And when I try to down the conn, then this happens:
ipsec down server retransmit 2 of request with message ID 3 sending packet: from 192.168.178.84[4500] to 192.168.178.48[4500] (57 bytes) retransmit 3 of request with message ID 3 sending packet: from 192.168.178.84[4500] to 192.168.178.48[4500] (57 bytes) retransmit 4 of request with message ID 3 sending packet: from 192.168.178.84[4500] to 192.168.178.48[4500] (57 bytes) retransmit 5 of request with message ID 3 sending packet: from 192.168.178.84[4500] to 192.168.178.48[4500] (57 bytes) giving up after 5 retransmits installing new virtual IP 172.16.19.1 restarting CHILD_SA server initiating IKE_SA server[2] to 192.168.178.48 generating IKE_SA_INIT request 0 [ SA KE No N(NATD_S_IP) N(NATD_D_IP) V ] sending packet: from 192.168.178.84[500] to 192.168.178.48[500] (1060 bytes) closing IKE_SA [1] failed
This indicates that there are DPD related tasks queued up.

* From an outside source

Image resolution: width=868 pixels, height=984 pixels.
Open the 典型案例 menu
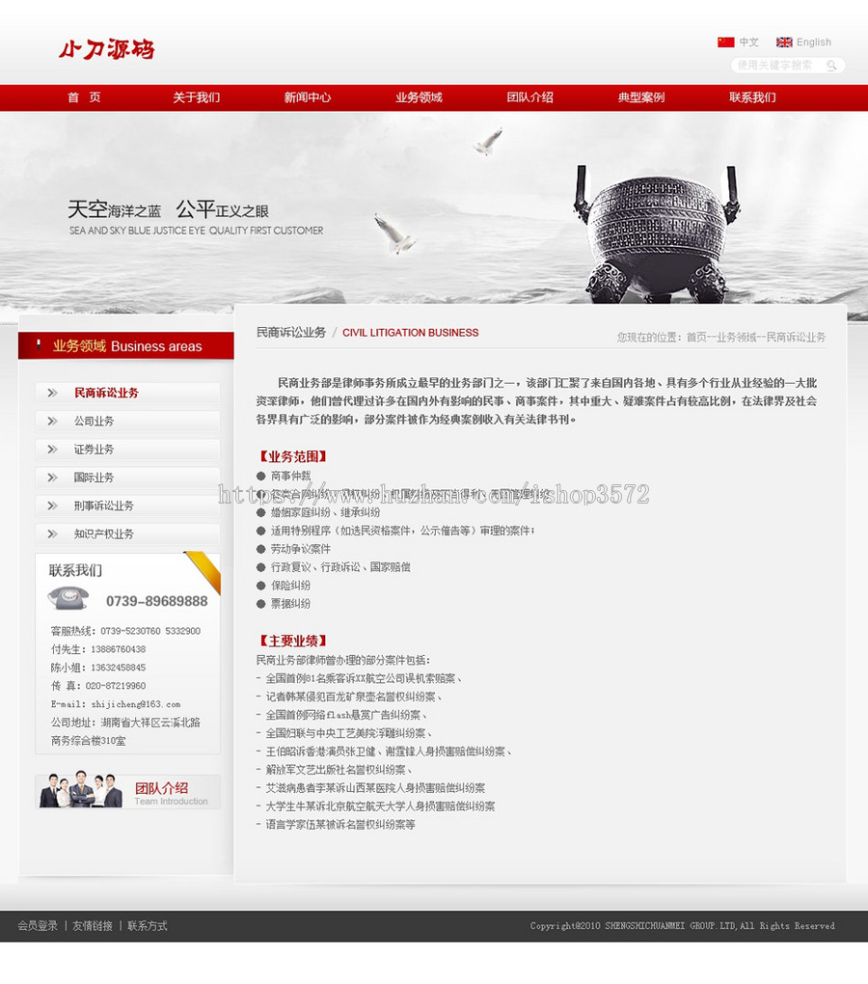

Optimizing dpddelay, dpdtimeout and dpdaction on the initiator and responder sides might help with this problem.
A better, but more complex solution is to try to detect if the computer goes to sleep (you can do this by listening to ACPI events) and when waking up, check if the dpdtimeout of any conn could have caused any conn to be torn down on the remote side. If any have been, reestablish them.
#2 Updated by Tobias Brunner over 5 years ago
- Status changed from New to Feedback
- Assignee set to Tobias Brunner
The reason for ipsec down
not working properly is documented in #429 (actually, even if the DELETE task would get queued there would be a delay if the other peer is not reachable).
Optimizing dpddelay, dpdtimeout and dpdaction on the initiator and responder sides might help with this problem.
The problem is that no matter what dpddelay you configure it could happen that the task is queued just before the host goes to sleep (or that DPDs are already being sent, but not answered, before that happens).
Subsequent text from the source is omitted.